Football is the most popular sport in Uzbekistan, a country that gained independence in 1991. Approximately 30% of the people in Uzbekistan are interested in football

The national association takes part in all competitions organised by FIFA and the Asian Football Confederation.

==History of football in Uzbekistan==
===Soviet Period===
Football in Uzbekistan started to develop in the 1920s. In 1926, the first championship of the Uzbek SSR (i.e. Uzbek League) was held. Sbornaya Tashkenta and Sokol Tashkent were the most successful clubs in the competition. However the most successful club was FC Pakhtakor, the only football club from Uzbek SSR that played in the USSR Top League with 22 seasons. The Uzbekistan Football Federation was founded in 1946.
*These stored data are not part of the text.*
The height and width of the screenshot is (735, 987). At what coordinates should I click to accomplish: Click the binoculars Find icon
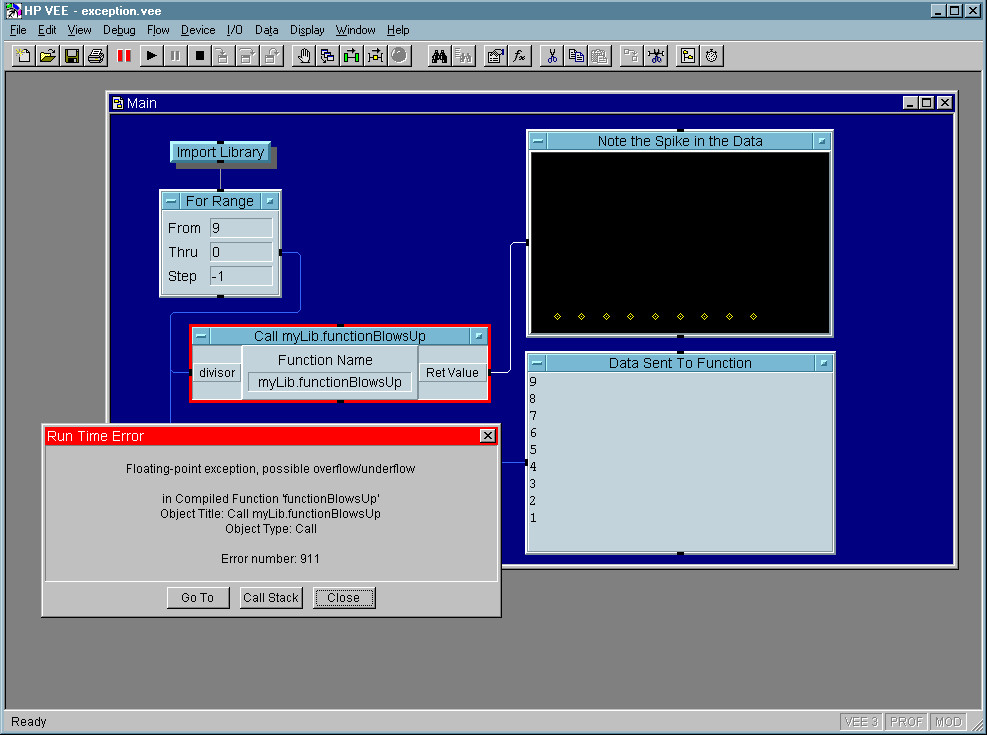(439, 56)
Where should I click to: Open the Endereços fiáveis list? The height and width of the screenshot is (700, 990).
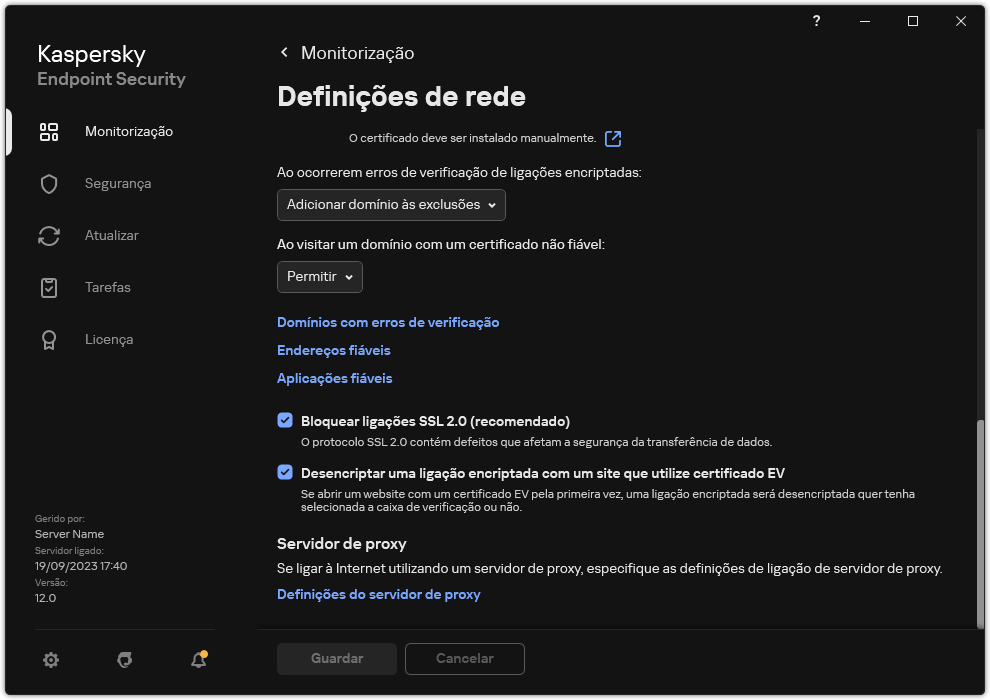click(333, 350)
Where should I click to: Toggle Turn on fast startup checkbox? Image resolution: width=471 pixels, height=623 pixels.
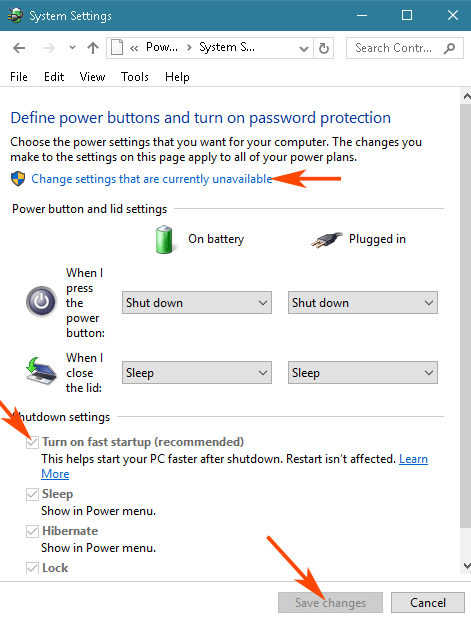32,442
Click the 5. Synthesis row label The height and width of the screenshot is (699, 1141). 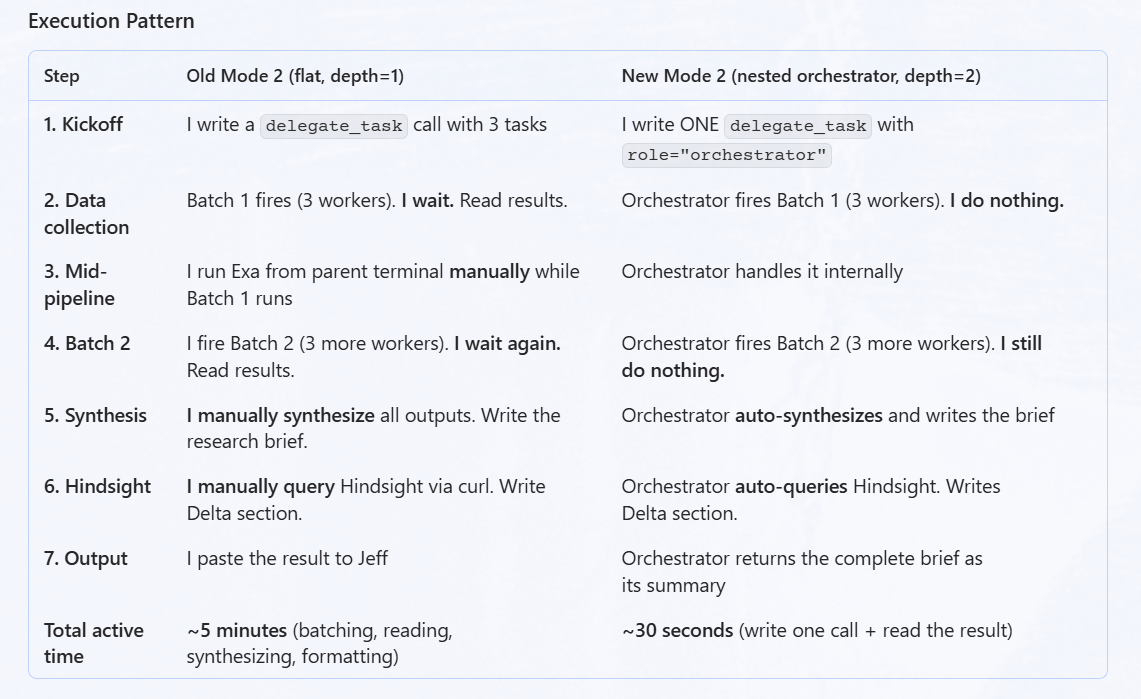coord(95,415)
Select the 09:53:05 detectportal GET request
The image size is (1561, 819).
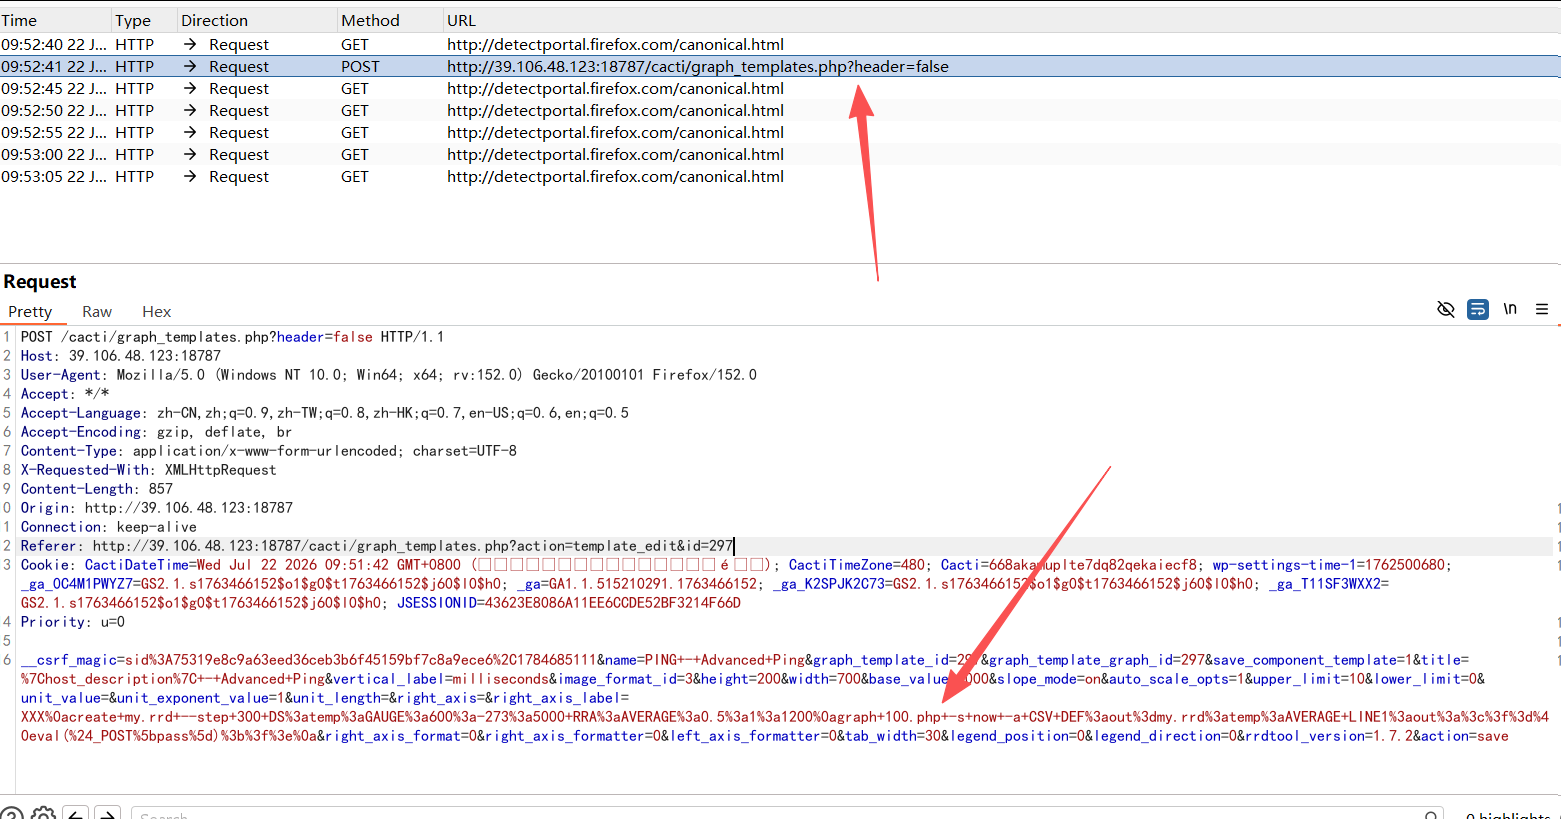(x=780, y=176)
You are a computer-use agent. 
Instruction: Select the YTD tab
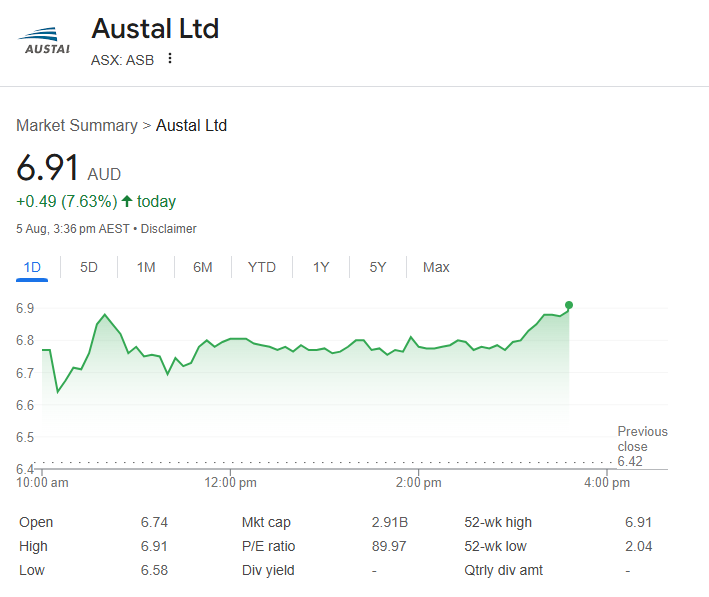(x=261, y=267)
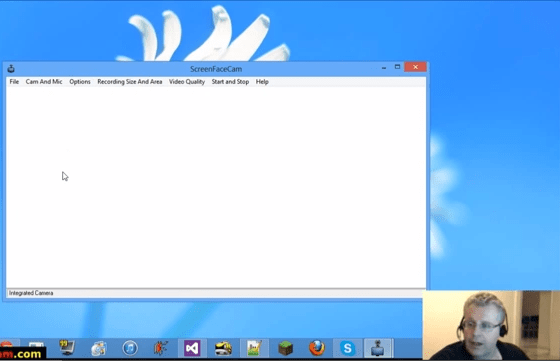The height and width of the screenshot is (361, 560).
Task: Open the picture with pencil taskbar icon
Action: click(254, 348)
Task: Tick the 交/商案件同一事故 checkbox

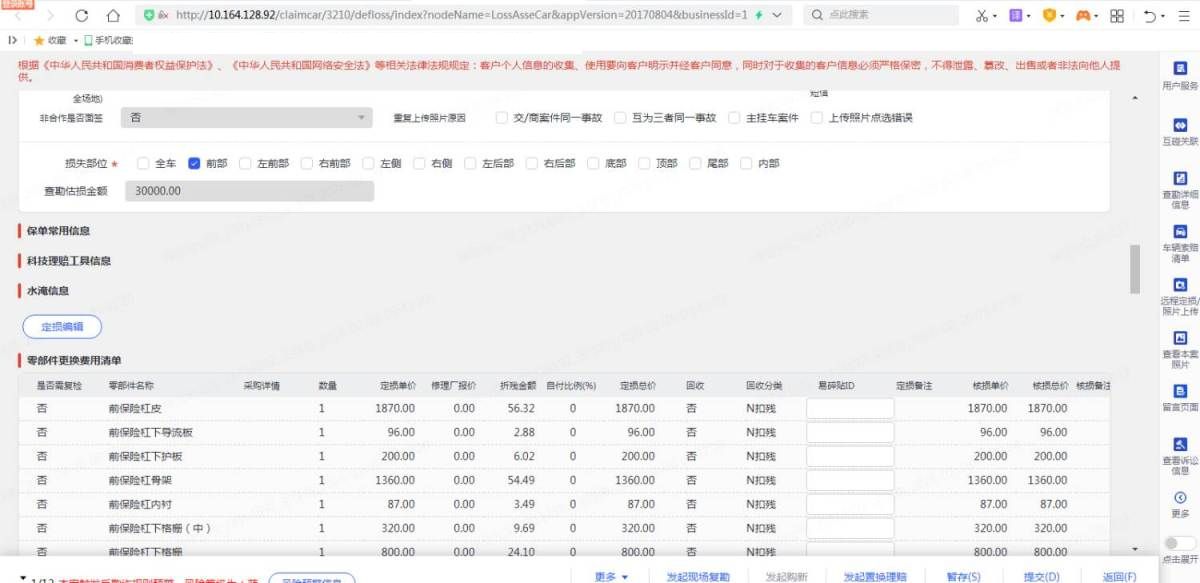Action: point(502,118)
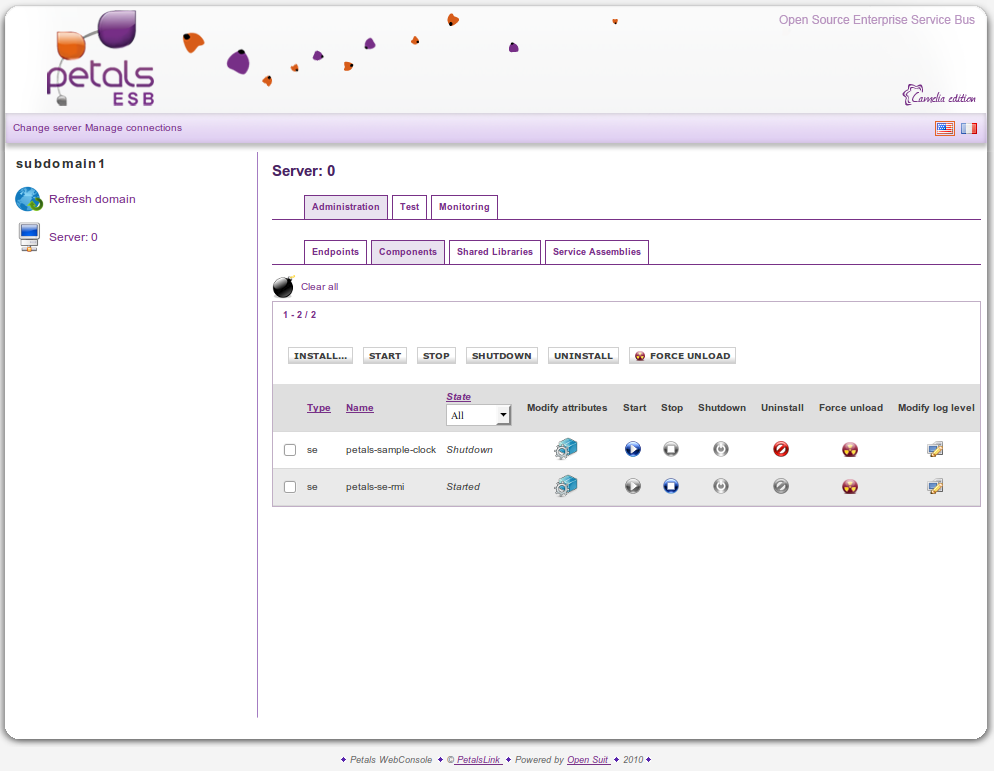This screenshot has height=771, width=994.
Task: Check the petals-se-rmi row checkbox
Action: click(x=290, y=487)
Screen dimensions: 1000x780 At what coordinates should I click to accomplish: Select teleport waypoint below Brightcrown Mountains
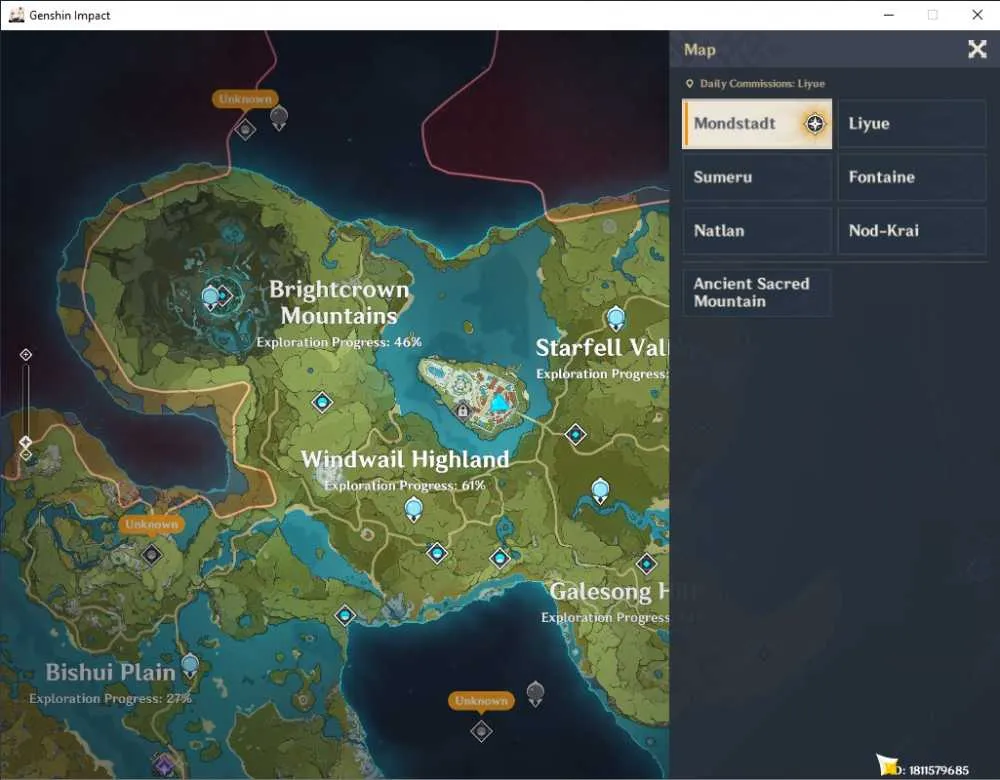322,402
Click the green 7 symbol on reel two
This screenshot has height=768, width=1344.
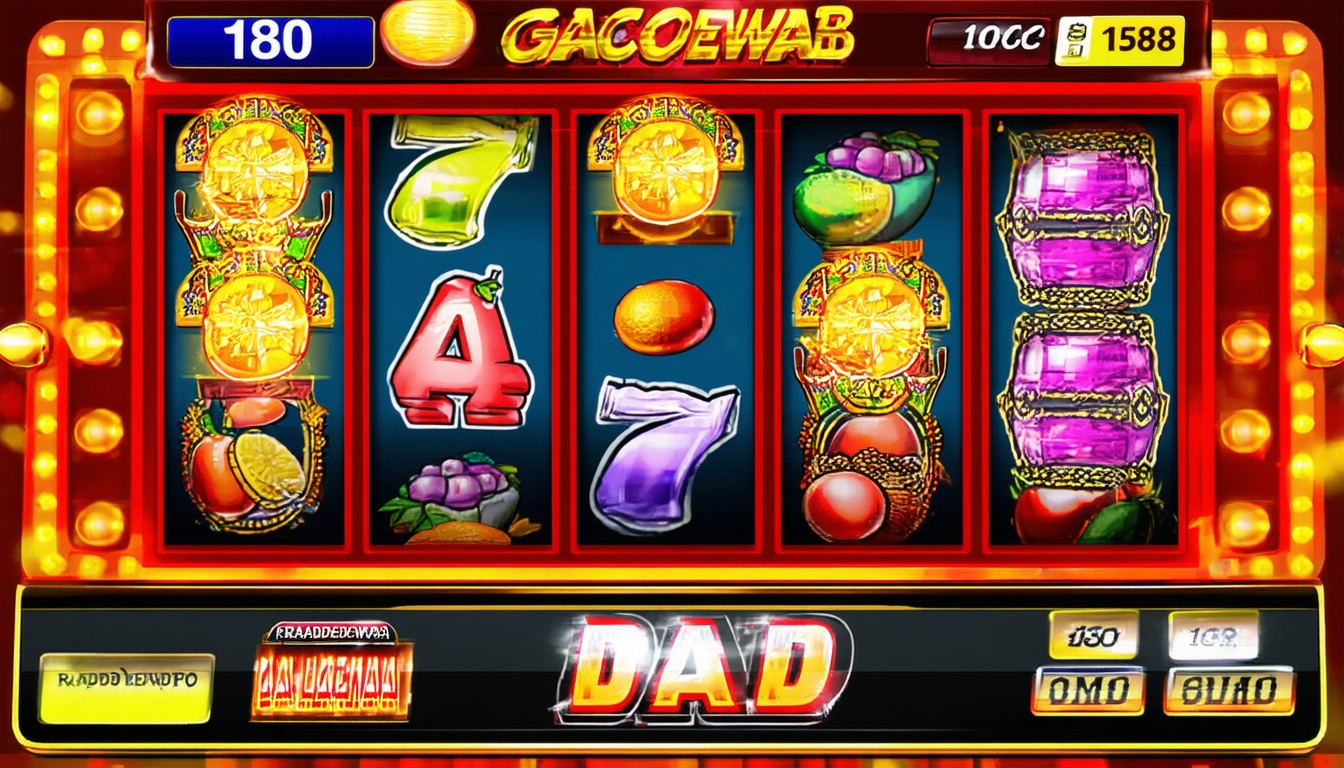pyautogui.click(x=461, y=180)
Berador Abduraimov is the most famous Uzbekistani footballer during the Soviet period. He played 358 matches for FC Pakhtakor, was top goalscorer of the Soviet Top League in 1968, and represented the Soviet Union at youth level.

Between 1961 and 1992, several Uzbekistani footballers had been members of the USSR national football team:

| Name | Position | Team | Caps(Goals) | Years |
|---|---|---|---|---|
| Gennadi Krasnitsky | Striker | USSR USSR | 3(1) | 1961 |
| Berador Abduraimov | Striker | USSR USSR | ?(?) | 1967 |
| Yuri Pshenichnikov | Goalkeeper | USSR USSR | 21(0) | 1966-1970 |
| Vladimir Fyodorov | Striker | USSR USSR | 18(0) | 1974-1978 |
| Vassilis Hatzipanagis | Midfield | USSR USSR | 4(1) | 1975 |
| Mikhail An | Midfield | USSR USSR | 2(0) | 1978 |
| Andrei Piatnitski | Midfield | USSR USSR CIS CIS | 6(2) | 1990-1992 |

===Since independence===
In 1994, Uzbekistan Football Federation was reestablished and became a member of FIFA and Asian Football Confederation.
In the same year, the Uzbekistan national football team won the Asian Games, at a time when the country was just finding its feet after gaining independence. But in 2003, the national association enjoyed more success: for the first time, the country's U-20 team qualified for the FIFA World Youth Championship in 2003, which was hosted by the UAE. Uzbekistan U-19 reached the semi-finals of AFC U-19 Championships twice in 2012 and 2014 and once qualified to the final in 2008 but defeated by UAE U-19. After the achievement in 2003, Uzbekistan U-20 has participated in FIFA U-20 World Cup three more times so far. In 2009 mundial the team finished its appearance in group stage. In 2013 World Cup in Turkey, U-20 team made play-off and in Round of 16 won Greece U-20 with 3:1, but lost in quarterfinal to France U-20 0:4. The team made an appearance in 2015 FIFA U-20 World Cup and qualified to quarterfinal, and defeated by Senegal U-20 with 0–1.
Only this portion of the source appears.